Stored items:
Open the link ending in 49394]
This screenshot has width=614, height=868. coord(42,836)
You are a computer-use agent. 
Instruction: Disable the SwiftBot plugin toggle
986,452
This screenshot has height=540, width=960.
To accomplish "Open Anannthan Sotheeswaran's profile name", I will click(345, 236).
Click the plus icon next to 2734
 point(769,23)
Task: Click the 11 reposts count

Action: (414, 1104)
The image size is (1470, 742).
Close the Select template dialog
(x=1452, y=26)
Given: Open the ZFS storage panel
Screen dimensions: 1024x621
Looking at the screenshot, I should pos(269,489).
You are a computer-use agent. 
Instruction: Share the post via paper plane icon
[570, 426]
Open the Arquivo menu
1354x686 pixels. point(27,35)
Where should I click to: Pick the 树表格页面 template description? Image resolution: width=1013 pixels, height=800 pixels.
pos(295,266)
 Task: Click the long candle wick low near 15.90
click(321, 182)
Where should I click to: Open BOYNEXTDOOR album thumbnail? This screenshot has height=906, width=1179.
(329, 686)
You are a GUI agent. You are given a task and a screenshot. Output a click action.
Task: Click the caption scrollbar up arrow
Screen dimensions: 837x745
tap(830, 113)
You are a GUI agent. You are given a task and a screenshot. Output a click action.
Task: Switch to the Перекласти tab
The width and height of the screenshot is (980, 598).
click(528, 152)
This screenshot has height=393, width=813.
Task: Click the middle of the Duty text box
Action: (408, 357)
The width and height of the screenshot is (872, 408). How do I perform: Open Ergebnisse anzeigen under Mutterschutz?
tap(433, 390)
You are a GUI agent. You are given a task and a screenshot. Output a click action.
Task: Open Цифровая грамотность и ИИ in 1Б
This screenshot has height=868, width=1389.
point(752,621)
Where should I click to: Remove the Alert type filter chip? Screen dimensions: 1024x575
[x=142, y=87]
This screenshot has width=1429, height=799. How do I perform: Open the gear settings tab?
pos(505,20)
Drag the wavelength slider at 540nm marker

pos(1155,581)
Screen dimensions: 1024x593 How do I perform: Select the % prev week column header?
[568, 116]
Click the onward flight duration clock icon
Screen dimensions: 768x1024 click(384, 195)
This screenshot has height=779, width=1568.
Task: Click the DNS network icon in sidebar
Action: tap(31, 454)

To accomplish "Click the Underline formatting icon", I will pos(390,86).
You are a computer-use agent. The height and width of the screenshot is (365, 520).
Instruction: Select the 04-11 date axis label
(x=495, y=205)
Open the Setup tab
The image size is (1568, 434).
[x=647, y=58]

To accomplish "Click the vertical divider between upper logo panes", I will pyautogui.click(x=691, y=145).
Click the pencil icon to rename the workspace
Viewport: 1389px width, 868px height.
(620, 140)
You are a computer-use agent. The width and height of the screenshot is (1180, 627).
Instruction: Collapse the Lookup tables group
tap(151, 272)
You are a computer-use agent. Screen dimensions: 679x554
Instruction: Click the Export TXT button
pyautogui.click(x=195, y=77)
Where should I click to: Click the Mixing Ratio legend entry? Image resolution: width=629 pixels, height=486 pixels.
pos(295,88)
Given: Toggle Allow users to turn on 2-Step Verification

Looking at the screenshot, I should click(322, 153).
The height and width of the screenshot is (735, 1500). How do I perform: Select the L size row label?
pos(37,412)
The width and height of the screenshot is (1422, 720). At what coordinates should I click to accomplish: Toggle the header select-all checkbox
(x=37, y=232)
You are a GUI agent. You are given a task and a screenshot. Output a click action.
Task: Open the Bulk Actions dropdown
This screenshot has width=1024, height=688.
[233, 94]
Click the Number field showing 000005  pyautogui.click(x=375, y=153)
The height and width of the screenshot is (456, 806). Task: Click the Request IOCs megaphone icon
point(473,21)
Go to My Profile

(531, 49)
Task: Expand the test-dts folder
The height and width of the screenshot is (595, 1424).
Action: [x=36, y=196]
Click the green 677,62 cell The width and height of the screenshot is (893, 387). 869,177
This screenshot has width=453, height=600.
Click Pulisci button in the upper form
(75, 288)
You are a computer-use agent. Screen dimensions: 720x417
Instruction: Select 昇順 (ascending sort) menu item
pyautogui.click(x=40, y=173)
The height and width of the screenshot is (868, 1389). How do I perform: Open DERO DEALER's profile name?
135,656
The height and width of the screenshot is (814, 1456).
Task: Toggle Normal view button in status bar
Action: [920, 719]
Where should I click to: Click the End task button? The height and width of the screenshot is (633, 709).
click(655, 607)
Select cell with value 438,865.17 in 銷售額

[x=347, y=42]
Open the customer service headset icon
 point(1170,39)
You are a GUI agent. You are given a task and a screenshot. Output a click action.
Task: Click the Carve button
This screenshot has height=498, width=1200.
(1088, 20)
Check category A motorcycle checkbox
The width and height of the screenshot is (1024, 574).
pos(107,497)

* _TASK ITEM_
The response must be an exact reproduction of all the entries.

* _ANSWER SECTION_
Open the link ending in 49394]
This screenshot has width=614, height=868. coord(42,836)
You are a computer-use agent. 
Instruction: Disable the SwiftBot plugin toggle
986,452
This screenshot has height=540, width=960.
To accomplish "Open Anannthan Sotheeswaran's profile name", I will click(345, 236).
Click the plus icon next to 2734
 point(769,23)
Task: Click the 11 reposts count

Action: (414, 1104)
The image size is (1470, 742).
Close the Select template dialog
(x=1452, y=26)
Given: Open the ZFS storage panel
Screen dimensions: 1024x621
Looking at the screenshot, I should pos(269,489).
You are a computer-use agent. 
Instruction: Share the post via paper plane icon
[570, 426]
Open the Arquivo menu
1354x686 pixels. point(27,35)
Where should I click to: Pick the 树表格页面 template description? Image resolution: width=1013 pixels, height=800 pixels.
pos(295,266)
 Task: Click the long candle wick low near 15.90
click(321, 182)
Where should I click to: Open BOYNEXTDOOR album thumbnail? This screenshot has height=906, width=1179.
(329, 686)
You are a GUI agent. You are given a task and a screenshot. Output a click action.
Task: Click the caption scrollbar up arrow
Screen dimensions: 837x745
tap(830, 113)
You are a GUI agent. You are given a task and a screenshot. Output a click action.
Task: Switch to the Перекласти tab
The width and height of the screenshot is (980, 598).
click(528, 152)
This screenshot has height=393, width=813.
Task: Click the middle of the Duty text box
Action: (408, 357)
The width and height of the screenshot is (872, 408). How do I perform: Open Ergebnisse anzeigen under Mutterschutz?
tap(433, 390)
You are a GUI agent. You are given a task and a screenshot. Output a click action.
Task: Open Цифровая грамотность и ИИ in 1Б
This screenshot has height=868, width=1389.
point(752,621)
Where should I click to: Remove the Alert type filter chip? Screen dimensions: 1024x575
[x=142, y=87]
This screenshot has width=1429, height=799. How do I perform: Open the gear settings tab?
pos(505,20)
Drag the wavelength slider at 540nm marker

pos(1155,581)
Screen dimensions: 1024x593 How do I perform: Select the % prev week column header?
[568, 116]
Click the onward flight duration clock icon
Screen dimensions: 768x1024 click(384, 195)
This screenshot has height=779, width=1568.
Task: Click the DNS network icon in sidebar
Action: tap(31, 454)

To accomplish "Click the Underline formatting icon", I will pos(390,86).
You are a computer-use agent. The height and width of the screenshot is (365, 520).
Instruction: Select the 04-11 date axis label
(x=495, y=205)
Open the Setup tab
The image size is (1568, 434).
[x=647, y=58]

To accomplish "Click the vertical divider between upper logo panes", I will pyautogui.click(x=691, y=145).
Click the pencil icon to rename the workspace
Viewport: 1389px width, 868px height.
(620, 140)
You are a computer-use agent. The width and height of the screenshot is (1180, 627).
Instruction: Collapse the Lookup tables group
tap(151, 272)
You are a computer-use agent. Screen dimensions: 679x554
Instruction: Click the Export TXT button
pyautogui.click(x=195, y=77)
Where should I click to: Click the Mixing Ratio legend entry? Image resolution: width=629 pixels, height=486 pixels.
pos(295,88)
Given: Toggle Allow users to turn on 2-Step Verification

Looking at the screenshot, I should click(322, 153).
The height and width of the screenshot is (735, 1500). How do I perform: Select the L size row label?
pos(37,412)
The width and height of the screenshot is (1422, 720). At what coordinates should I click to accomplish: Toggle the header select-all checkbox
(x=37, y=232)
You are a GUI agent. You are given a task and a screenshot. Output a click action.
Task: Open the Bulk Actions dropdown
This screenshot has width=1024, height=688.
[233, 94]
Click the Number field showing 000005  pyautogui.click(x=375, y=153)
The height and width of the screenshot is (456, 806). Task: Click the Request IOCs megaphone icon
point(473,21)
Go to My Profile

(531, 49)
Task: Expand the test-dts folder
The height and width of the screenshot is (595, 1424).
Action: [x=36, y=196]
Click the green 677,62 cell The width and height of the screenshot is (893, 387). 869,177
This screenshot has width=453, height=600.
Click Pulisci button in the upper form
(75, 288)
You are a computer-use agent. Screen dimensions: 720x417
Instruction: Select 昇順 (ascending sort) menu item
pyautogui.click(x=40, y=173)
The height and width of the screenshot is (868, 1389). How do I perform: Open DERO DEALER's profile name?
135,656
The height and width of the screenshot is (814, 1456).
Task: Toggle Normal view button in status bar
Action: [920, 719]
Where should I click to: Click the End task button? The height and width of the screenshot is (633, 709).
click(655, 607)
Select cell with value 438,865.17 in 銷售額

[x=347, y=42]
Open the customer service headset icon
 point(1170,39)
You are a GUI agent. You are given a task and a screenshot. Output a click action.
Task: Click the Carve button
This screenshot has height=498, width=1200.
(1088, 20)
Check category A motorcycle checkbox
The width and height of the screenshot is (1024, 574).
pos(107,497)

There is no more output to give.